> _Your task_
Copy exactly the stretch of lines from the one holding "Where should I" through the last line of the data below, inclusive. Leave out pictures.

---------- Material for the task ----------

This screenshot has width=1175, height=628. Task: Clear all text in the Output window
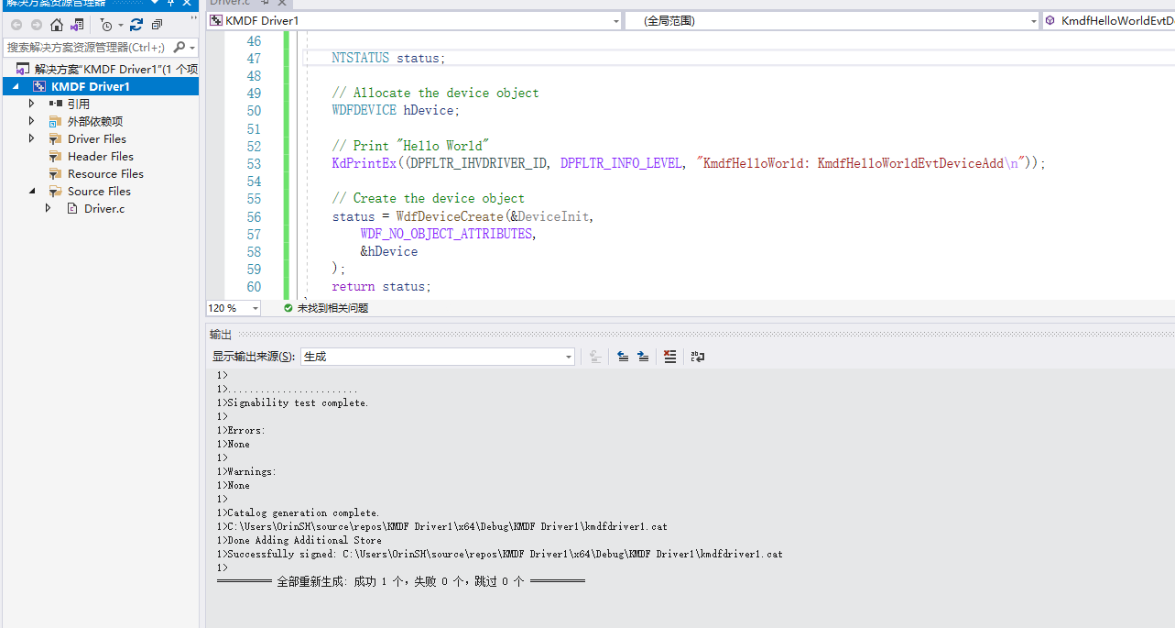(669, 357)
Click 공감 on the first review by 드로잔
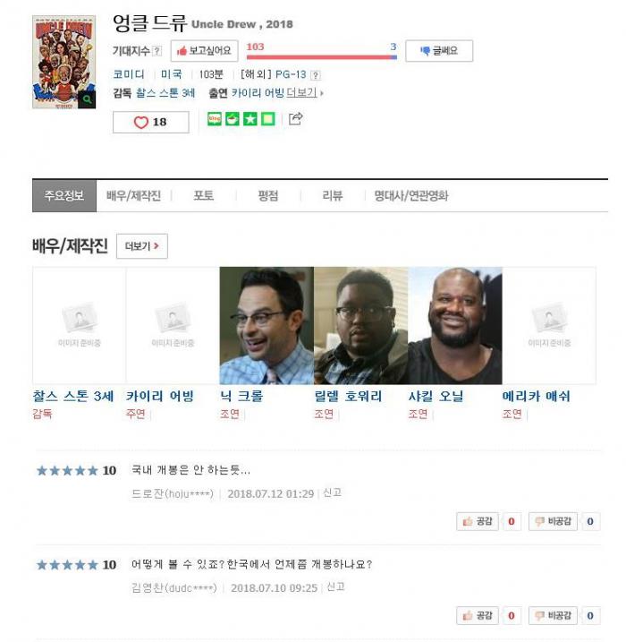 (x=478, y=521)
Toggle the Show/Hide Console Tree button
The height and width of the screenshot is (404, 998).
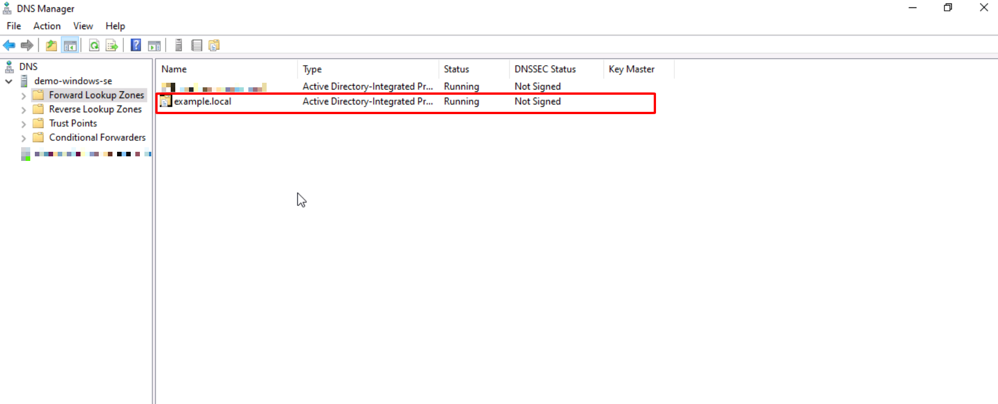70,46

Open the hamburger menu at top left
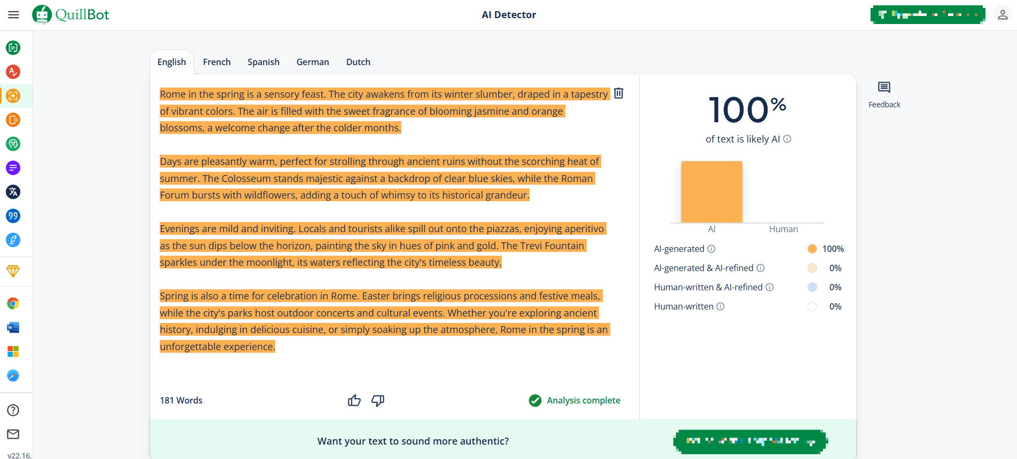[14, 15]
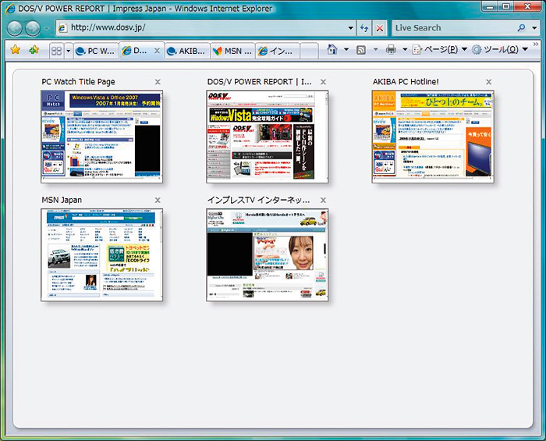Click Add to Favorites icon

click(x=34, y=50)

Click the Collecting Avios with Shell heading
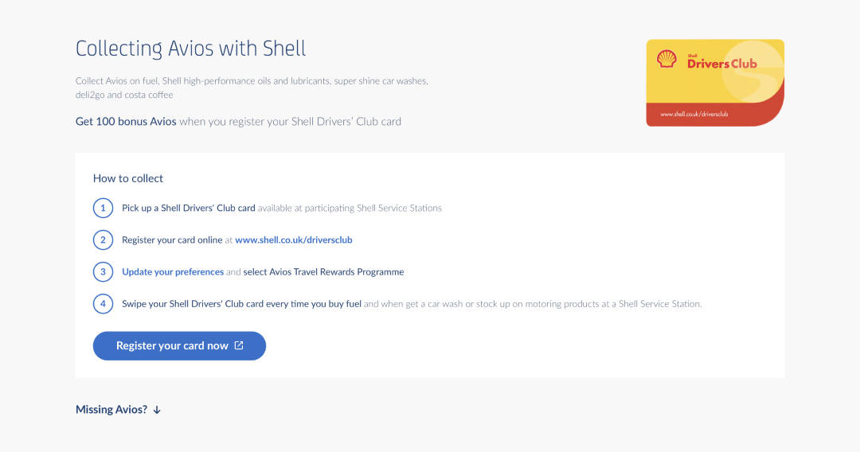(x=190, y=49)
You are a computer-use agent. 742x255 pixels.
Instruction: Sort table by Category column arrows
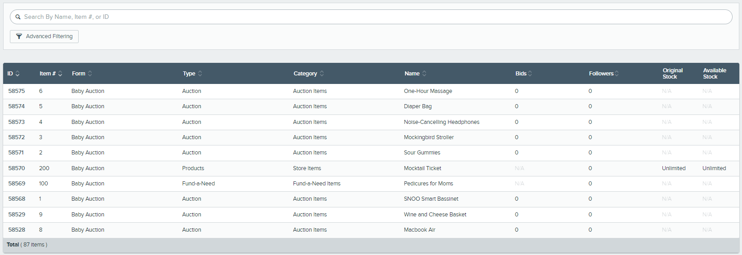click(x=322, y=74)
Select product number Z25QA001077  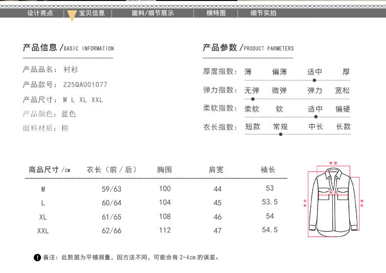tap(85, 85)
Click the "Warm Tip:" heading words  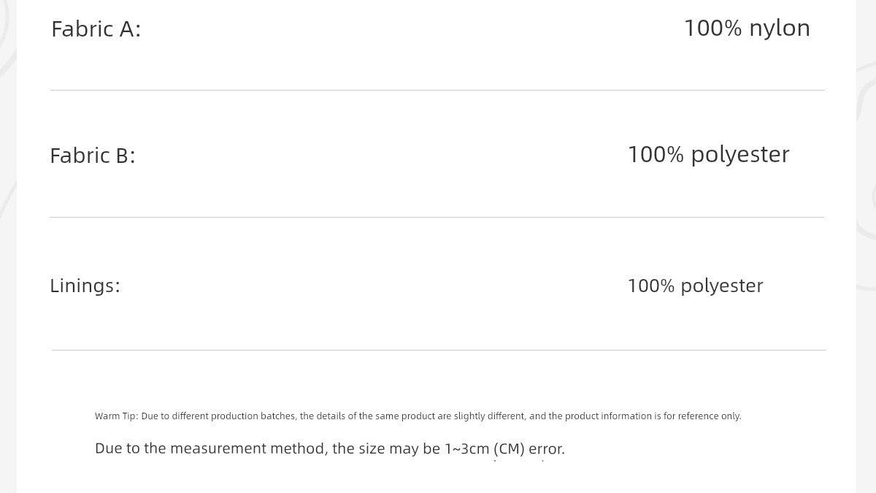pos(116,416)
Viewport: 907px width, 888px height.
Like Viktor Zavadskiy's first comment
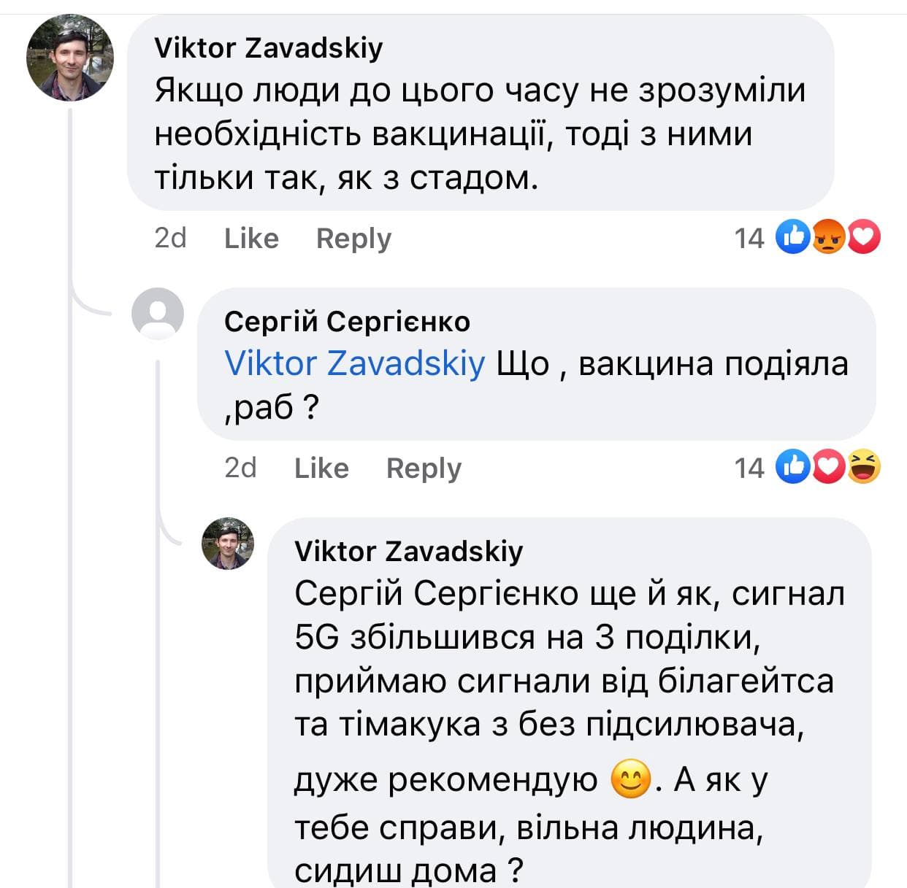tap(251, 239)
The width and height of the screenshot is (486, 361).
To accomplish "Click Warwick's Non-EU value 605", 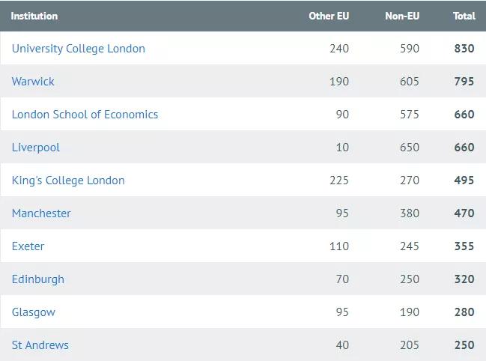I will [410, 82].
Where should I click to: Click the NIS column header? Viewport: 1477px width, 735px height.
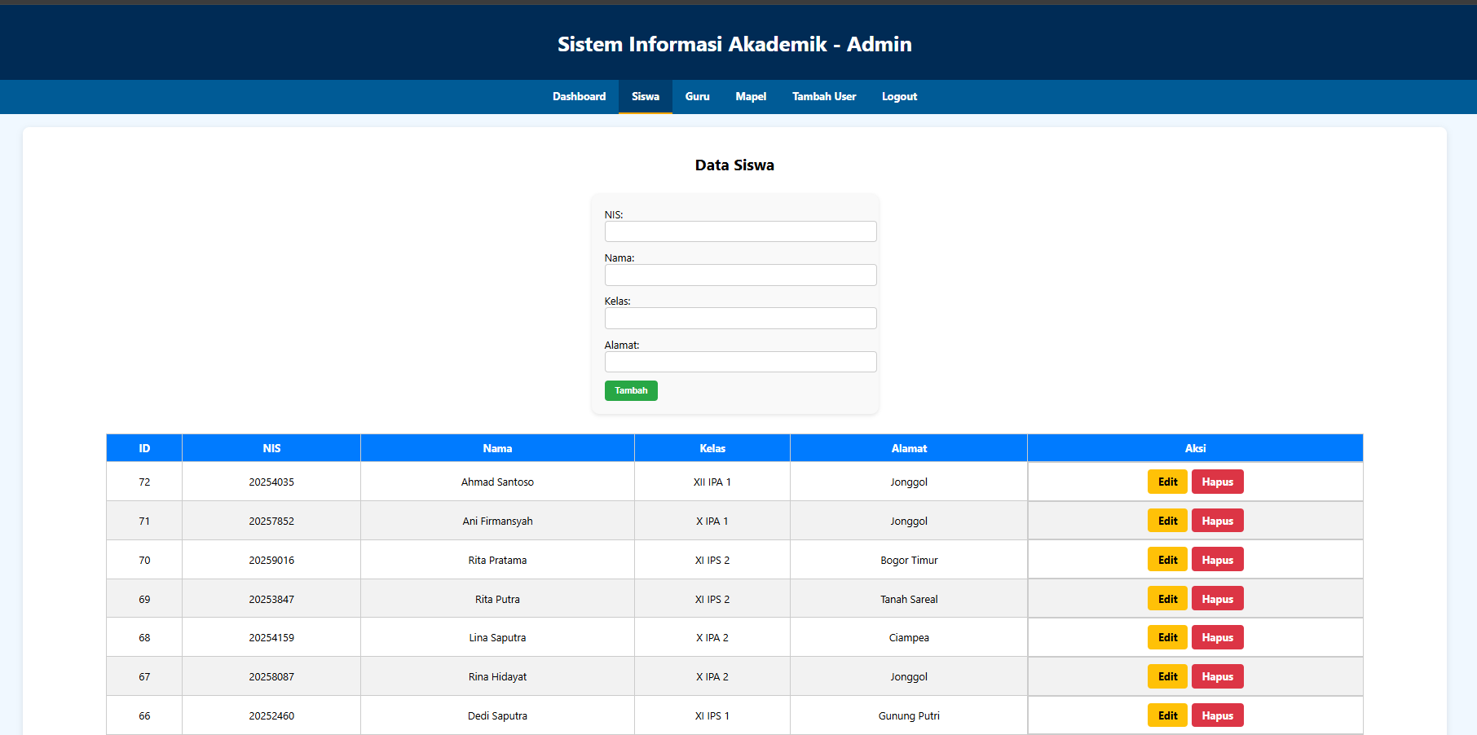point(271,448)
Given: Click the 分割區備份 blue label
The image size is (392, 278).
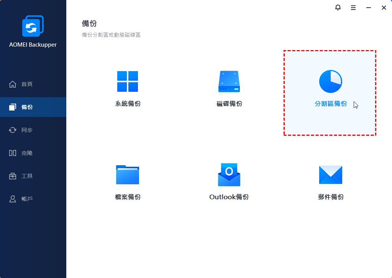Looking at the screenshot, I should (331, 104).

----------

> _Response to the exercise_
Where should I click to: Click the NIS column header? Viewport: 1477px width, 735px height.
point(271,448)
Given: Click the 分割區備份 blue label
The image size is (392, 278).
Looking at the screenshot, I should (331, 104).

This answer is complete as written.